I first heard of Miri Rotkovitz’s “Bubbe And Me in the Kitchen” via Facebook, where I’m a member of several Jewish and kosher groups. I adore classic Jewish comfort food; although I didn’t grow up in a Jewish household, my Polish great-grandmother was a cook for wealthy Jewish families in Poland, and some staple dishes of my childhood were very similar (stuffed cabbage rolls, kasha with mushrooms, buckwheat knishes, poppyseed strudel). Some of my earliest memories in the kitchen are of baking with my Polish grandmother, so I was eager to see how Miri took classic dishes and added modern twists.
From the very first pages, “Bubbe and Me” is like a warm hug from grandma; I loved the author’s family photos and memories, along with “In the Kitchen With…” recollections and recipes by many famous Jewish cookbook authors such as Paula Shoyer (I reviewed her “Holiday Kosher Baker” for Mediterranean Living), Kim Kushner (see my review of “The New Kosher”), Ronnie Fein, and others.
Breakfast includes classic updates on lox and bagels (hot-smoked salmon bagels with herbed goat cheese and veggies), challah strata, and an amazing pareve apricot pistachio babka, while you’ll find a delicious spread of meze (muhammara and za’atar pita chips, smoky spice-roasted chickpeas, herbed feta), and an array of colorful and healthy salad ideas (I particularly loved the arugula, apple, and date salad with goat cheese and pecans and the purple cabbage slaw with toasted sesame ginger vinaigrette). You’ll find modern updates on matzoh balls (parlsey and nutmeg matzo balls, golden vegetable broth with dill matzo balls), schav (ruby chard and lemongrass schav), latkes, and kugel.
As a pescetarian, I was thrilled by the many simple and delicious fish preparations, including penne with tuna, artichoke and capers (a great recipe for using up odds and ends in your pantry), Moroccan-spiced cod with oranges and olives, and the showstopping salt-crusted branzino with herbs will be sure to delight your fellow dinner guests. The pistachio and mint-crusted wild salmon with tzatziki (sadly I can only get Chilean farmed salmon, so this is a very occasional indulgence) was an eye-opener; the combination of flavorful pistachios with crunchy panko was a truly delicious and foolproof way to prepare salmon.

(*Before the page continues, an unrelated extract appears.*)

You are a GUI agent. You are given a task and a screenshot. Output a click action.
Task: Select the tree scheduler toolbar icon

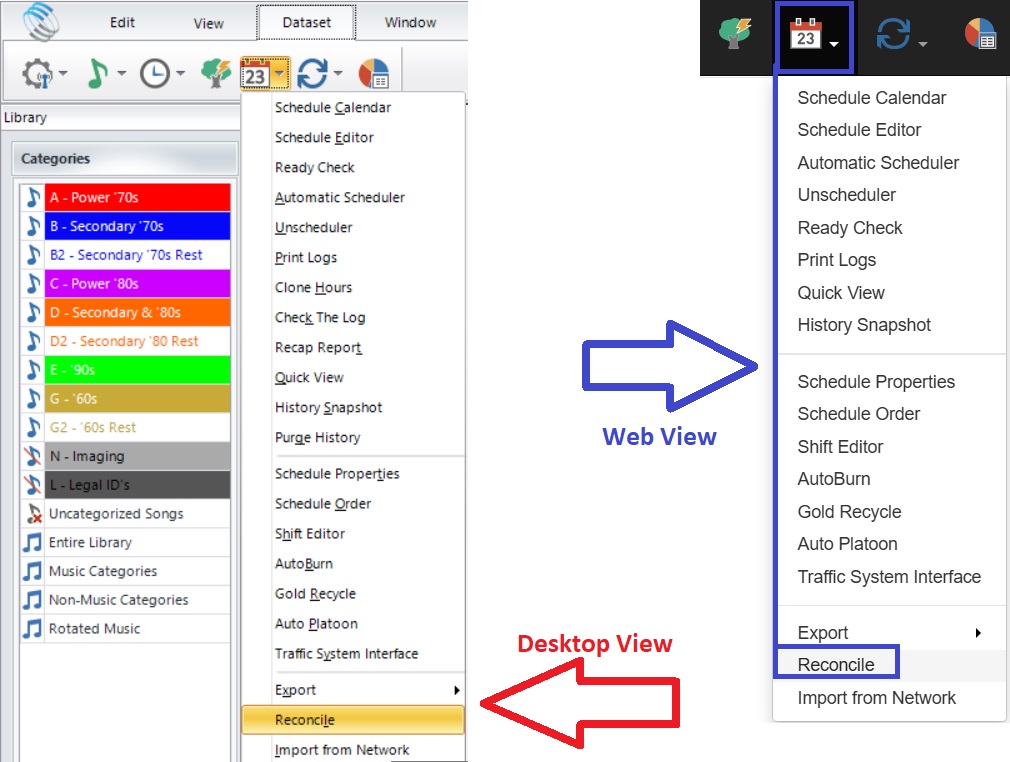216,72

Although I haven’t eaten poultry in over ten years, the recipes for pomegranate-lacquered roast chicken, marmalade-roasted chicken with potatoes, citrus chicken with clementine salsa, and easy apricot chicken looks like surefire crowdpleasers for Shabbat or family dinners.

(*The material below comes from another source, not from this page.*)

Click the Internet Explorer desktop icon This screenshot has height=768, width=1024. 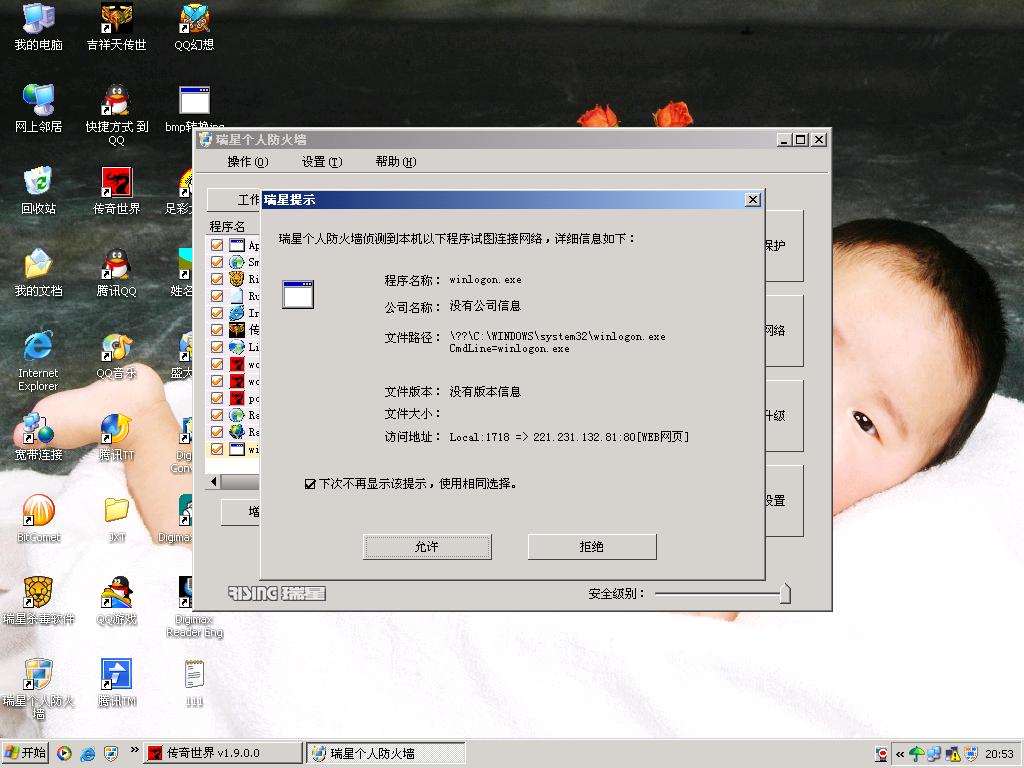click(38, 348)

“Bubbe and Me in the Kitchen” is a tremendous blessing to my fellow vegetarians; the aforementioned salads, dips and vegetables are plentiful and largely vegetarian, from Romanesco with golden raisins and toasted almonds to healthy grain-based salads like basmati rice with sweet carrot and orange and forbidden rice salad with mango and ginger vinaigrette. There’s even an entire chapter of meatless mains, from kasha varnishkes with ratatouille and a roasted beet reuben to vegetarian paella, white bean cassoulet, matzoh spanakopita and cauliflower “couscous” with vegetable tagine. You’ll even find a vegan challah! All too often, vegetarian and vegan dishes are few in many mainstream kosher cookbooks, so I really appreciated this touch (for a completely vegan kosher take on Jewish foods, check out my friend Estee Rahiv’s new cookbook “Oy Vey Vegan”).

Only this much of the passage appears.